The flipside to bringing customers on quickly and easily is the potential for a higher churn rate, but that doesn't have to be seen as a negative as long as customer acquisition costs are low.
"A high-velocity business is going to have a high degree of turnover, but if you design the economics in the right way, so you're not spending too much to get or keep them, it can still be a profitable business," he said. "So, it required us to think a little differently and expand our horizons around how we manage product promotion. But it's been a successful feature and helped us massively with growth that we think is going to be valuable."
Meister said he had to walk the board through a new way of thinking about how the company's economics work, since many of the new customers would be of shorter duration and on monthly billing cycles instead of less volatile annual contracts.

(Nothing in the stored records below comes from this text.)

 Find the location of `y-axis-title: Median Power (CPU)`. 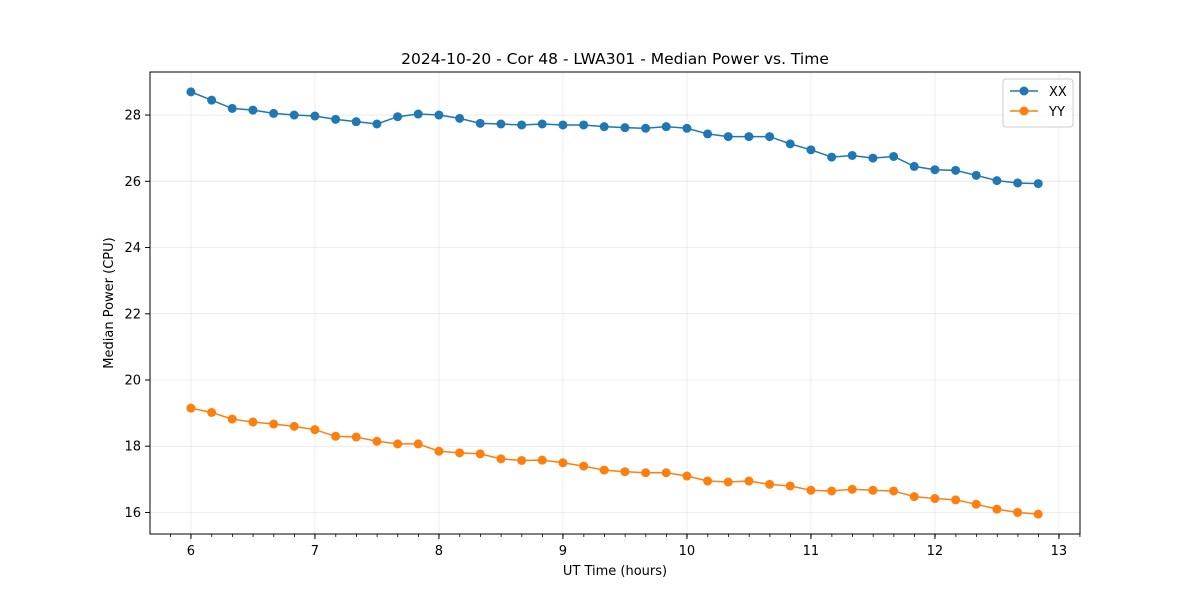

y-axis-title: Median Power (CPU) is located at coordinates (110, 302).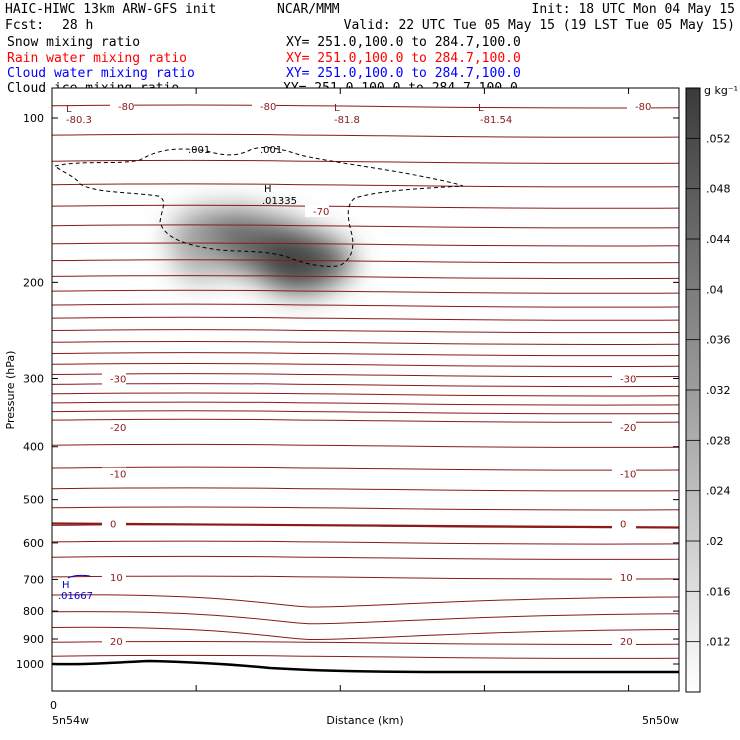 The width and height of the screenshot is (740, 740). What do you see at coordinates (118, 428) in the screenshot?
I see `contour-label-3-0: -20` at bounding box center [118, 428].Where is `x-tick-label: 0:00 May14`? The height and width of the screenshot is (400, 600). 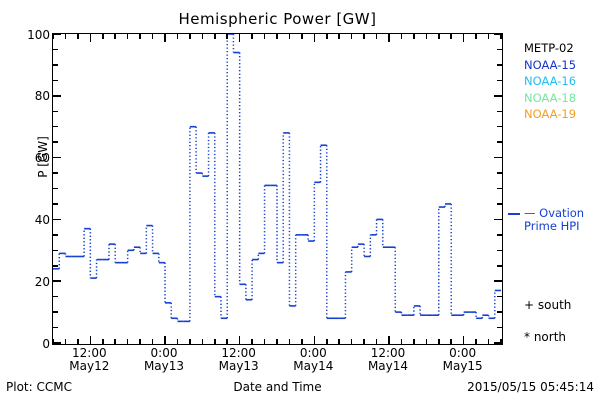
x-tick-label: 0:00 May14 is located at coordinates (313, 360).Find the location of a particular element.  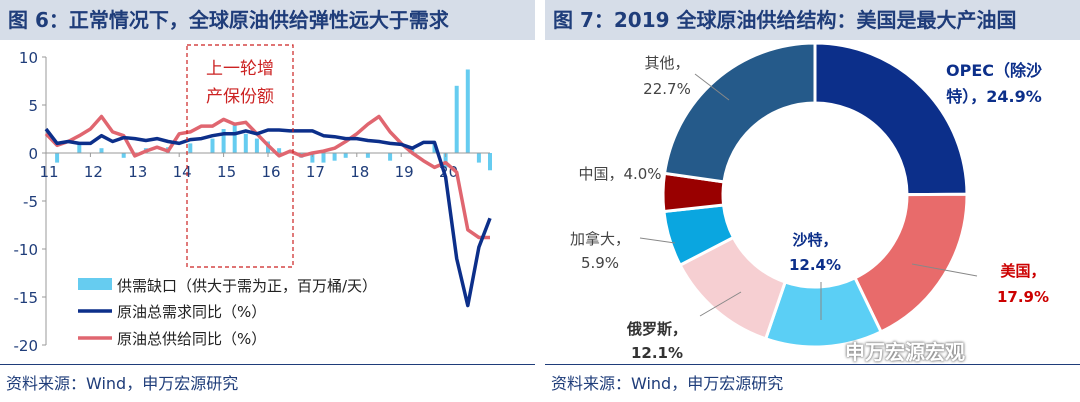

"You don't have smooth upfront cash, so there becomes a disconnect between your … backlog and what actually lands in the balance sheet," he said. "So, we have to walk people through that and expect that, as long as [these] numbers are growing, we can see we're winning good, sticky business…. Not all of that was coming through the balance sheet right away, so that was an important discussion for us to walk investors through."
The cloud portion of Talend's business uses a fully ratable revenue recognition approach, common to SaaS businesses. It's treatment of its on-premise business is necessarily different, Meister said, but it also looks like a recurring model on the company's financials because of the income it gets over time from each license from upgrades and maintenance.
"When we do a premise deal, we take about 15% of it upfront," he said, and the rest comes from the periodic updates and upgrades.
"A ton of work went into the support of that model and getting our auditors comfortable with it, ultimately getting the Securities and Exchange Commission comfortable with it, helping them understand what the perceived value for customers is between that initial deliverable and the ongoing relationship we may have," he said.
Annual recurring revenue (ARR) is a key metric that cuts across both cloud and on-premise revenue and gives the leadership team and board a unified picture of company health, Meister said.
"That was hugely helpful for me in helping people understand the nuances of that revenue recognition," he added. "It gives people a real-time view of what's the current annualized contract value under management."